Frontoparietal brain network: key to cognition
The frontoparietal brain network plays a central role in high-level cognition and is involved in a particular diverse range of different cognitive processes (e.g., attention, working memory, reasoning, problem solving, planning, cognitive and inhibitory control). Interestingly, this brain system has the highest degree of inter-subject variability. In addition, a strikingly large range of psychiatric and neurological conditions shows disruptions in this brain system. However, despite being the focus of intensive research efforts, we are still lacking important insights into computational mechanisms underlying frontoparietal network function.

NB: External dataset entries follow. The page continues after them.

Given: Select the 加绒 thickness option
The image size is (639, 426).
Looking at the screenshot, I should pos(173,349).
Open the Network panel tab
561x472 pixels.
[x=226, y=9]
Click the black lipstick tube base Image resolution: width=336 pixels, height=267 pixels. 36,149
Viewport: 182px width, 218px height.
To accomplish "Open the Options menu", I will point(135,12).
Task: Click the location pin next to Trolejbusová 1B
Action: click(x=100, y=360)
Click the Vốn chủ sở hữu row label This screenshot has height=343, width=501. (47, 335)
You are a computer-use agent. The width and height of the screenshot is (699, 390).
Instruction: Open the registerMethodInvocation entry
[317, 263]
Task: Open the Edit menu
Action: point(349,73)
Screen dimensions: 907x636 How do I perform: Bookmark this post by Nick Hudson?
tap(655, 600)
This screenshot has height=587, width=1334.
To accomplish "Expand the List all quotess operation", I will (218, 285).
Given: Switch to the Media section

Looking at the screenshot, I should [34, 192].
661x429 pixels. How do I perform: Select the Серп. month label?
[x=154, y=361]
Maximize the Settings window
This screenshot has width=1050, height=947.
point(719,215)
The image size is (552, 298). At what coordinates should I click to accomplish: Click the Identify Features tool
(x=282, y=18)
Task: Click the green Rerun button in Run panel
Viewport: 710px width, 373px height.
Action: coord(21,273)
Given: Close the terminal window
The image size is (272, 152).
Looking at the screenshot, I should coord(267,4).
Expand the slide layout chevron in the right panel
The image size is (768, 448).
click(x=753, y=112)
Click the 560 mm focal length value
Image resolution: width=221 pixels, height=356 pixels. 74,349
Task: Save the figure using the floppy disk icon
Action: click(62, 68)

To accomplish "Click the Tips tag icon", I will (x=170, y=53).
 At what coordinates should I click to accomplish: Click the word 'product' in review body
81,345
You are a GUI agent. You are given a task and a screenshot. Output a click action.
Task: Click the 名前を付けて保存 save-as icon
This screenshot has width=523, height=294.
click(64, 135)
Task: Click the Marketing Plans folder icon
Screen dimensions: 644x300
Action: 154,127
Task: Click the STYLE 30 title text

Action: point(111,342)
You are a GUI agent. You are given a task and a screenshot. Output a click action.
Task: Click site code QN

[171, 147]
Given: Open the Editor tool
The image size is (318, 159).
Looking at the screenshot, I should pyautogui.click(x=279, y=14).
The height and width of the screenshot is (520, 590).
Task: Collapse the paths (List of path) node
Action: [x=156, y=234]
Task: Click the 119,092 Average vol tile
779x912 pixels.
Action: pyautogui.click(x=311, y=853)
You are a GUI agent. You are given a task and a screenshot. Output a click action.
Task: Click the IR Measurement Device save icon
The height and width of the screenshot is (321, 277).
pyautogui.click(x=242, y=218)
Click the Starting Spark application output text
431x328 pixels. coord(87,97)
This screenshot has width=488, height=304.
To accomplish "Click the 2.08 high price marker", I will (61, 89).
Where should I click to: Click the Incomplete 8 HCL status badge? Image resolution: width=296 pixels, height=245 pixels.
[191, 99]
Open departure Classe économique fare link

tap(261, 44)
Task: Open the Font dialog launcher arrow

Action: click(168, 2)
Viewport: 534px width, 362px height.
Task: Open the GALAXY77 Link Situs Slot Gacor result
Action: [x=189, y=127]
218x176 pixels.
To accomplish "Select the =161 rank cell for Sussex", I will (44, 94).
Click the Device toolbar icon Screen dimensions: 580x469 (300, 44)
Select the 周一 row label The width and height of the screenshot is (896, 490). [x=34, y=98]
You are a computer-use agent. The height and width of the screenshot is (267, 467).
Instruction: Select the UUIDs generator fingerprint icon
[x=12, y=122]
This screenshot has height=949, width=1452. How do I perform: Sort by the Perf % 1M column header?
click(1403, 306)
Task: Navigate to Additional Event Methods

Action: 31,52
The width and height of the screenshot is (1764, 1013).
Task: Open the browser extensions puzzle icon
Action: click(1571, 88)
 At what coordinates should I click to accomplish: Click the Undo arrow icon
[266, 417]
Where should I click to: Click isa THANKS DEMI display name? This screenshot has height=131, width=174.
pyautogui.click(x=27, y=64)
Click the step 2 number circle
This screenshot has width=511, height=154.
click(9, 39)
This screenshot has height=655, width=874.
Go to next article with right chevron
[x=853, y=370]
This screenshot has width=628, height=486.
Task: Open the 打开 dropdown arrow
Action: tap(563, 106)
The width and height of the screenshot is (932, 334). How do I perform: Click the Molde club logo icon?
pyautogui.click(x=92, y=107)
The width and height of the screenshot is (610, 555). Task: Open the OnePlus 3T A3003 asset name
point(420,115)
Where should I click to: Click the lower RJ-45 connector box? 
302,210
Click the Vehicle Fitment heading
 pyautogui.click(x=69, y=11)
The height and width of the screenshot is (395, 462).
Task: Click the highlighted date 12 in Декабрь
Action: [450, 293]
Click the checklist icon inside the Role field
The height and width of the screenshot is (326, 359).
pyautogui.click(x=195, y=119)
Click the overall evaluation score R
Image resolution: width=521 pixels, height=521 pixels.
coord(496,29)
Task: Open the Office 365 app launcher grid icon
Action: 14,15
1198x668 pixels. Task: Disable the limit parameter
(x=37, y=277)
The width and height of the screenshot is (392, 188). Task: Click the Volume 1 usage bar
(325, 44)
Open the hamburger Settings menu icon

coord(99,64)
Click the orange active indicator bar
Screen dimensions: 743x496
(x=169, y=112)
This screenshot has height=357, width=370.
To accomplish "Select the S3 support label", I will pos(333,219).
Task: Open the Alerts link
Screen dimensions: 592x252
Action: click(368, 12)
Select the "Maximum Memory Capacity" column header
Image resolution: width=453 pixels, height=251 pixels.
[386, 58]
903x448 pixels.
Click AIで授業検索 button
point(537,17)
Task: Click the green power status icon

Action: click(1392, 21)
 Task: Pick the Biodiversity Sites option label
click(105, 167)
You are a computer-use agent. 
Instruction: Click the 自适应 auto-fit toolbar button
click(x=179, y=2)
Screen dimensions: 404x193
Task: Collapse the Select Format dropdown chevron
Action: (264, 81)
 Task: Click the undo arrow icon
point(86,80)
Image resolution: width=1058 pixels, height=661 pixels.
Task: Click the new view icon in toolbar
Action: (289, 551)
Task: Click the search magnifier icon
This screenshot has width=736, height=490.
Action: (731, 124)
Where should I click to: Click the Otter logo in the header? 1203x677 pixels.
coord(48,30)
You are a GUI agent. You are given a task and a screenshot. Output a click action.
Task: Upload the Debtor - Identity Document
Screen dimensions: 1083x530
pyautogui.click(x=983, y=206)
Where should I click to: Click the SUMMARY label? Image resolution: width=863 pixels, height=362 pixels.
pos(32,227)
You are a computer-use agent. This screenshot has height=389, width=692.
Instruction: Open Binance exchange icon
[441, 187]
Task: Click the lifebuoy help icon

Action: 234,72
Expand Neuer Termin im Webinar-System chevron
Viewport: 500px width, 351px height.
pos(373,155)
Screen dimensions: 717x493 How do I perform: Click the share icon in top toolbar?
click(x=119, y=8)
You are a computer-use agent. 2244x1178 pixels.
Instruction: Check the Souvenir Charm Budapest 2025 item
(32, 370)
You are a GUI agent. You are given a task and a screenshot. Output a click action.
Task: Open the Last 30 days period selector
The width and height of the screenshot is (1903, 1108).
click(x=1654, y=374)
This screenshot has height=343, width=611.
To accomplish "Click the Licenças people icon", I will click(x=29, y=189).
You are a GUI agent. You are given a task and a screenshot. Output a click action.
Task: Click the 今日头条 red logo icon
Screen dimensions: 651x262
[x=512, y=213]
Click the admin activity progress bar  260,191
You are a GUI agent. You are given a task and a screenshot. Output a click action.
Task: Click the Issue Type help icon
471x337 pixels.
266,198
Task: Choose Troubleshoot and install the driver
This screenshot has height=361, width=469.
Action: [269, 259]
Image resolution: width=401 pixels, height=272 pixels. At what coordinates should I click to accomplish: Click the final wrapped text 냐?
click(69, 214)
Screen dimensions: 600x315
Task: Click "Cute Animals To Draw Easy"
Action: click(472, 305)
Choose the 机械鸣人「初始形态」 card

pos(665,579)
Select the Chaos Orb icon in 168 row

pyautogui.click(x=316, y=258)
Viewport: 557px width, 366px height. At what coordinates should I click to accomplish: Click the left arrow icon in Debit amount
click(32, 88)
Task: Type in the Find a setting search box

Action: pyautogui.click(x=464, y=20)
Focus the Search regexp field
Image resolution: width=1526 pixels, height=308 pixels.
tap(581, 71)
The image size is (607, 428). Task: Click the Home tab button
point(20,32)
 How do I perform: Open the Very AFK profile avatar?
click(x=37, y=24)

Topography of the frontoparietal network
The current understanding is that the frontoparietal system can be divided into at least two closely coupled subnetworks centred around the lateral frontoparietal and cingulo-opercular cortex. However, the unique functional role of each subnetwork remains poorly understood. Adding to the complexity, the topography of the frontoparietal network is highly variable in the individual rendering group-level approaches unfeasible. We aim to develop techniques for identifying the extent and topography of frontoparietal subnetworks reliably and efficiently in individual healthy volunteers.
Functional differentiation within the frontoparietal network
Frontoparietal networks, like the rest of the cerebral cortex, are organised into layers characterised by distinct cytoarchitecture (i.e., distribution of cell types) and connectivity patterns (e.g., feed-forward/feed-backward connections). Animal neurophysiology suggests that different cortical layers in the frontoparietal cortex subserve different cognitive functions. Progress in our understanding about the degree of such a functional differentiation thus depends on choosing optimal cognitive task conditions that selectively activate layers (e.g., superficial vs. deep layer dissociation). However, to date, little data on laminar functional specificity in the frontoparietal cortex exist that could guide experimental design. To resolve this problem, we aim to leverage subject-specific brain-computer interface technology (i.e. Neuroadaptive Bayesian Optimization) for functionally dissociating layers in frontoparietal subnetworks in real-time using ultrahigh-resolution fMRI at 9.4 T. This will be a crucial step for gaining more fine-grained insights into the mechanisms by which frontoparietal subnetworks support cognitive function.
Interaction within the frontoparietal network and other brain systems
Identifying causal frontoparietal network mechanisms necessitates investigating what information is computed at different cortical layers of the network, how information flows (i.e., feedforward/feedback) within the frontoparietal system (across-layers and between-subnetworks) and between the frontoparietal network and other brain systems (e.g., subcortical structures). In the long term, we aim to utilize empirical insights gained about the micro-circuitry of the frontoparietal cortex to develop more detailed and biologically constrained computational models of high-level cognition.